I think the mentality is shifting a little as millenials and gen z are slowly letting go of the meritocratic myth, but blaming internal motivations more than context is a problem in the American conception of the world we still suffer from as a nation. The inability of us to accept that our actions are not the only determining things in our lives seriously limit our ability to fully comprehend the world and how it really works which leads us to thinking ideas like work requirements are actually sane rather than completely counterproductive.
I've been around to see people over decades, and how their decisions affect their lives. Meritocracy is not a myth. Where people wind up is very much a consequence of their choices.
This isn't the Soviet Union where one is assigned a career, a job and an apartment.
I've seen immigrants arrive here with nothing and become millionaires. That's why everyone wants to come to America. The opportunity is here.

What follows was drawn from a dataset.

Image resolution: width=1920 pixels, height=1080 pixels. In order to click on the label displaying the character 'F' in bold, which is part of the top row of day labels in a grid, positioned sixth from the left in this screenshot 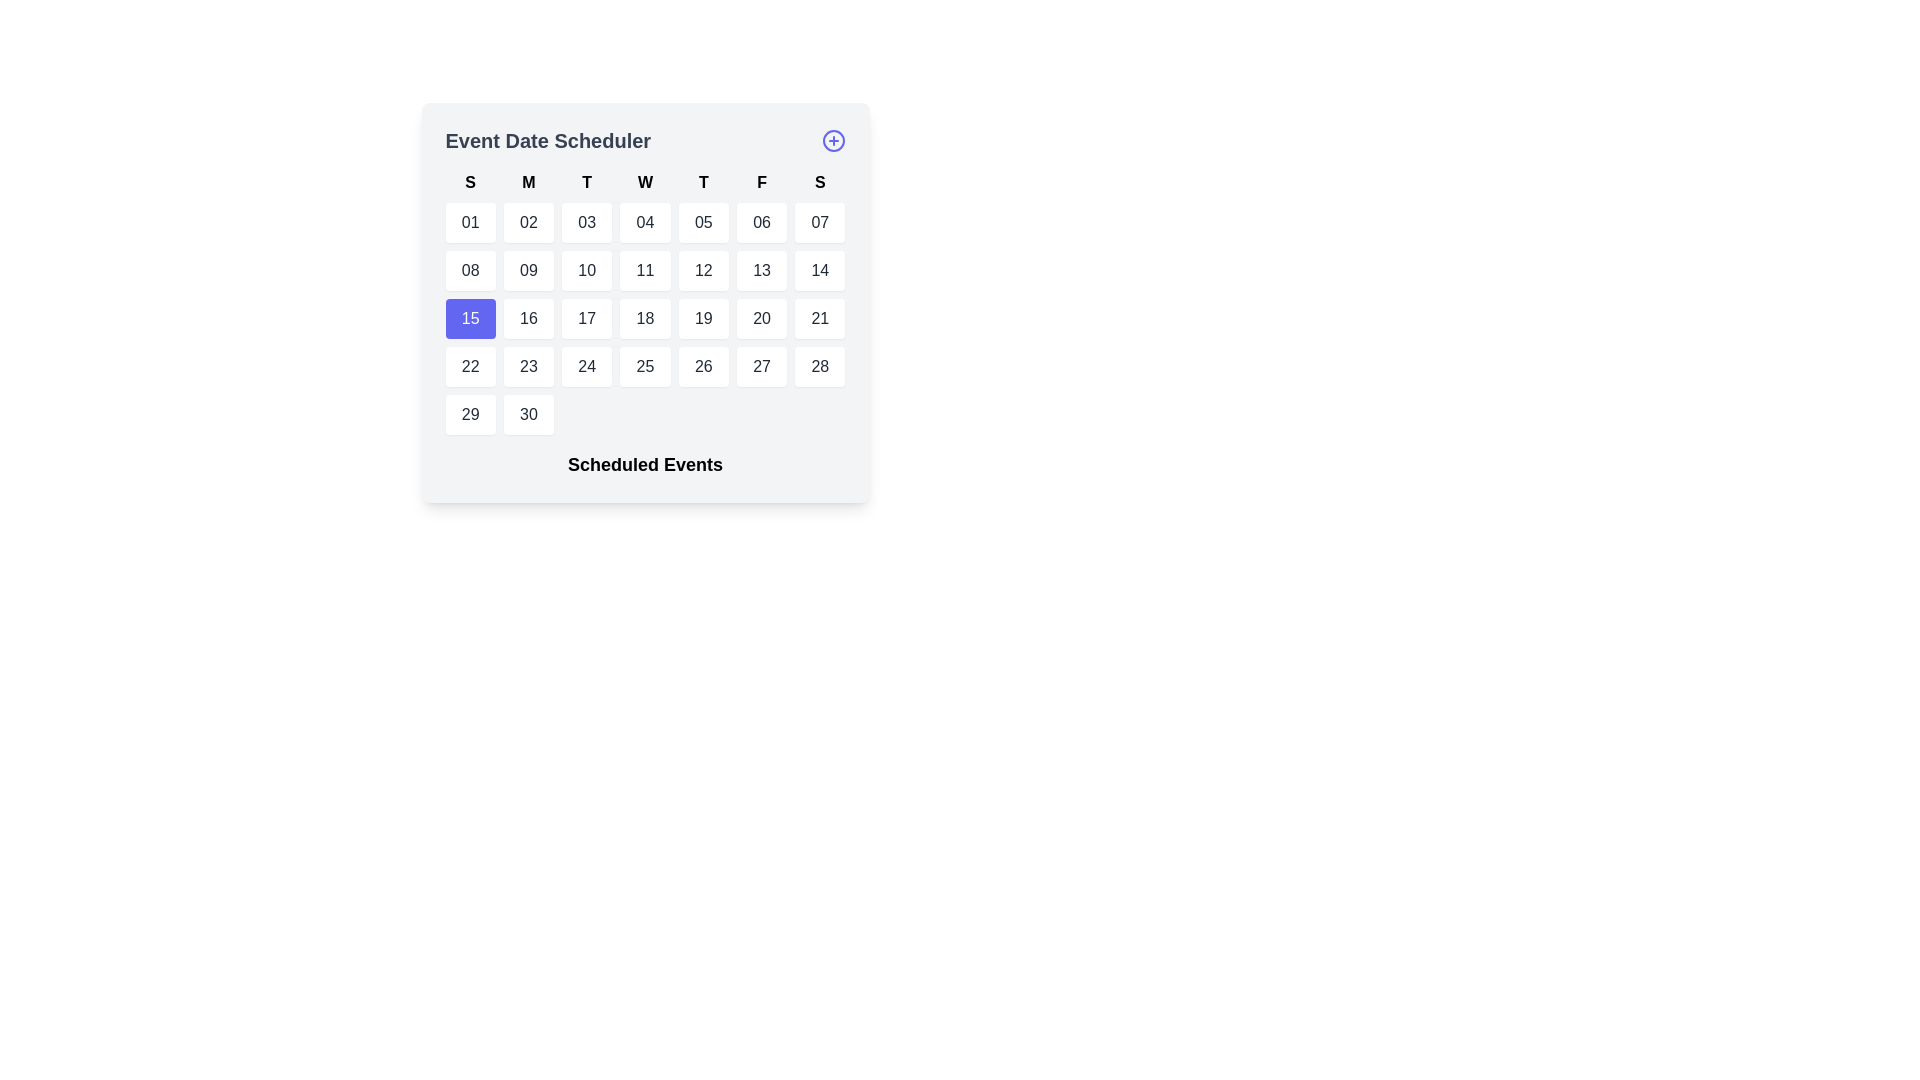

If things keep going like this, those millionares will soon have to build their own fortress cities to keep all the undesirable and disgruntled poor people away.
The fact that poor people come to the US doesn't prove anything either, 99,(9)% of them will never be millionares, just like most people won't.
Where I am, the good and the bad, is nearly entirely the sum of my choices. For example, if you floss or not eventually has a large effect on your health. Ditto for the amount you choose to drink, smoke, and exercise. Where you choose to live, who you choose to marry, who you pick for friends, what you do with your free time, do you work to excel in school or do just enough to squeak by, what major do you select in college, it just goes on and on.
Who told you poor people are capable of as good choices as richer people?
When you live life in easy mode is easy to make the right choices.
It's also easy to see some people who managed to play in hard mode and win, and extrapolate to everybody (especially if you don't account for lucky breaks and mitigating factors in their course).
But because a handful managed to win in hard mode, it doesn't make it as easy as those who play in easy mode, nor it makes it any more statistically possible for the masses to win the hard mode gameplay they were dealt.
>Where I am, the good and the bad, is nearly entirely the sum of my choices.
LOL. http://thewireless.co.nz/articles/the-pencilsword-on-a-plate
(One is even tempted to wish upon people saying hat a couple some serious accident or decease that kills their savings or takes their job, or puts them into depression, or have them tend to another family member, and such, to see whether their tune will remain the same...)
You don’t have to go back many generations to see that compared to today almost everyone played on hard mode.